If he does.... I definitely wanna see pics.


----------



## Guest (Oct 25, 2002)

i sincerely hope that you were not referring to my spelling, being i spelt nothing wrong.


----------



## Seva (Jul 10, 2002)

thenissangod said:


> *i sincerely hope that you were not referring to my spelling, being i spelt nothing wrong. *


no, I was actually backing you up there, buddy.
and I was reffering to uNo.


----------



## Guest (Oct 29, 2002)

sorry seva.. i take back all the nasty things i was thinking about you. ill even take those pins out of the internet voodoo dolls i put your name on lol ok lame joke im sorry. i dont know whats wrong with me and i promise there was no voo doo doll so your safe my friend later


----------



## Seva (Jul 10, 2002)

thenissangod said:


> *sorry seva.. i take back all the nasty things i was thinking about you. ill even take those pins out of the internet voodoo dolls i put your name on lol ok lame joke im sorry. i dont know whats wrong with me and i promise there was no voo doo doll so your safe my friend later *


phew that would explain the pains...that or the hangover from yesterday...


----------



## Guest (Oct 30, 2002)

anyone really know why the skyling isnt here ?


----------



## Seva (Jul 10, 2002)

Benjigil said:


> *anyone really know why the skyling isnt here ? *


anyone really know what the skyling is?


----------



## Spec V Tuner (Nov 8, 2002)

chimmike said:


> *lol, the poor newbie got own3d *


you'll get owned some day....you don't even have 200 post yet. (Hey I just registered but I know about motorex!)


----------



## Seva (Jul 10, 2002)

Spec V Tuner said:


> *you'll get owned some day....you don't even have 200 post yet. (Hey I just registered but I know about motorex!) *


he's pretty active on b15sentra.net and a lot of people from there know people from here and these are relatively new boards, so that's what he meant i think.


----------



## Spec V Tuner (Nov 8, 2002)

i know he's on b15. He's in my car club.

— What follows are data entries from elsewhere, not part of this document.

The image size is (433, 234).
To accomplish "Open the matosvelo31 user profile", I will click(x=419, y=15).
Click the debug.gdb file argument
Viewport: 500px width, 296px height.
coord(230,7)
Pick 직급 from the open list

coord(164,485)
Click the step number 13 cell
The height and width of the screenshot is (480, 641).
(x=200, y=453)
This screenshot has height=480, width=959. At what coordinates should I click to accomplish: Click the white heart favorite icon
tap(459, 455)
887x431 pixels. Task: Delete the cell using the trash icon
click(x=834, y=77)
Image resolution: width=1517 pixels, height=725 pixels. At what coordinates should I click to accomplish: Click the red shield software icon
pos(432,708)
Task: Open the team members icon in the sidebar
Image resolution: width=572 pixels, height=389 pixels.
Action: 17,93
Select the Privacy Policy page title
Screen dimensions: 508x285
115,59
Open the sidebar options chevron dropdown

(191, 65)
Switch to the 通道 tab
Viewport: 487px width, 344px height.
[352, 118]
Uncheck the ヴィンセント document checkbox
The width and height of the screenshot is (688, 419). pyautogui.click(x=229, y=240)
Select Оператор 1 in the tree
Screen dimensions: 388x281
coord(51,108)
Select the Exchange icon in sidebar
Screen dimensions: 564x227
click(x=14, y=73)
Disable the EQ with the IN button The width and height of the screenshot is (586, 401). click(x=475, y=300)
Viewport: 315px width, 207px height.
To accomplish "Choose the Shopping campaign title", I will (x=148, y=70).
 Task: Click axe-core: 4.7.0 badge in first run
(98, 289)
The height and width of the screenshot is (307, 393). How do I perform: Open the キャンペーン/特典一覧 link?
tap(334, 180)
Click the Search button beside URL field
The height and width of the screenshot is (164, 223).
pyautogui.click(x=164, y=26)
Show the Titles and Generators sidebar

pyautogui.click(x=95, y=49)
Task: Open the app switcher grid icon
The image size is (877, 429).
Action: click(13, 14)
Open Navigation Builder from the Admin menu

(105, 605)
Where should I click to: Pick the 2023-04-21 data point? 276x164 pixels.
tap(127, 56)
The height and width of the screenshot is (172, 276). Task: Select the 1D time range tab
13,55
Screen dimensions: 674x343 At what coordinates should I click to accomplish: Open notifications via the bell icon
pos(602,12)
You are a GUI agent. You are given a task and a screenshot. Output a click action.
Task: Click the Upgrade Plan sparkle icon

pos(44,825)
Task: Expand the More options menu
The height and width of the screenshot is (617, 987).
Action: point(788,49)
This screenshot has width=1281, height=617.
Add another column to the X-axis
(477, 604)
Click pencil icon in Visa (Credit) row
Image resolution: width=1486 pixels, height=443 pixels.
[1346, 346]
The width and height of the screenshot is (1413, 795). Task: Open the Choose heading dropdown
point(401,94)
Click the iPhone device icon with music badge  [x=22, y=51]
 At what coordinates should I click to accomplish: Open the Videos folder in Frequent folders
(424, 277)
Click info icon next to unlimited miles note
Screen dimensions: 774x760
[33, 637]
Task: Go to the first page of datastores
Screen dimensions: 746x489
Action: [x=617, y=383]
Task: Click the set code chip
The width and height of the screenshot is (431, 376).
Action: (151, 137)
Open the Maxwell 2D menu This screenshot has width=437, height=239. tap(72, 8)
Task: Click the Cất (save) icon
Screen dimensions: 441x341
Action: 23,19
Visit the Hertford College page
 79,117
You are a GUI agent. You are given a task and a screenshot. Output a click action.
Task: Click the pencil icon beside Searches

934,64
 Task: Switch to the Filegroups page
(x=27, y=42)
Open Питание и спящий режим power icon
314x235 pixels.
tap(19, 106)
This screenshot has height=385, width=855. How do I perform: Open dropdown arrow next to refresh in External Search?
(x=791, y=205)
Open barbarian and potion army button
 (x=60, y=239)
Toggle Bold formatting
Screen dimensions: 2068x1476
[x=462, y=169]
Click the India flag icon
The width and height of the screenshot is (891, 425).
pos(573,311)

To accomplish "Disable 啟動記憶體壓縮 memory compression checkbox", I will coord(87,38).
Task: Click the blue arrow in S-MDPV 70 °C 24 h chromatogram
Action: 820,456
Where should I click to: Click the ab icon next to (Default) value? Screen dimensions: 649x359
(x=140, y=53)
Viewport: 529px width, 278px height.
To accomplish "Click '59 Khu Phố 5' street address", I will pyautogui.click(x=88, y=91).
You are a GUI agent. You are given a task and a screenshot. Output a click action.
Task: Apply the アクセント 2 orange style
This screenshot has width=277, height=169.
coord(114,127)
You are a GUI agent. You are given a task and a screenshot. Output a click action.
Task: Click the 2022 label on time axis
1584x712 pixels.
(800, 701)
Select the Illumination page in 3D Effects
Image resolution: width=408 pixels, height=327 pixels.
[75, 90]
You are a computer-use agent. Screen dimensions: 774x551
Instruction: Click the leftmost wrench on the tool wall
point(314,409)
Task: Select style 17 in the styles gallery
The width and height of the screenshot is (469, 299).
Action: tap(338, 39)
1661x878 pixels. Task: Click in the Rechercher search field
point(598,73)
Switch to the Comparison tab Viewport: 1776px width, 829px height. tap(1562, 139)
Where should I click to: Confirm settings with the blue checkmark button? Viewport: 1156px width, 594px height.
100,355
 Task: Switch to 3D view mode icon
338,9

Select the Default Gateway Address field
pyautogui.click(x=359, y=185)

I know him personally, I was just trying to rag him.


----------



## tsi200sx (Nov 8, 2002)

Too bad there's no such thing as a 1985 200SX SE. Only 87 and 88, if you're talking S12's.


----------



## dry (Oct 21, 2002)

I know I'll never be own3d.... except maybe for posting this.


----------



## chimmike (Oct 17, 2002)

Spec V Tuner said:


> *you'll get owned some day....you don't even have 200 post yet. (Hey I just registered but I know about motorex!) *


don't make me fly down there and smack you po boy!


----------



## Spec V Tuner (Nov 8, 2002)

fly? is your car broke?


----------



## chimmike (Oct 17, 2002)

no I'm just saying I could jump in a plane and fly myself down there to smack you, that I don't need to drive =)


----------



## Spec V Tuner (Nov 8, 2002)

ahh...hey we need to start a thread on here about the club. Maybe we could find a 350 in florida that would want to join.


----------



## chimmike (Oct 17, 2002)

go for it.


----------



## Spec V Tuner (Nov 8, 2002)

ok i'll get to it at some point


----------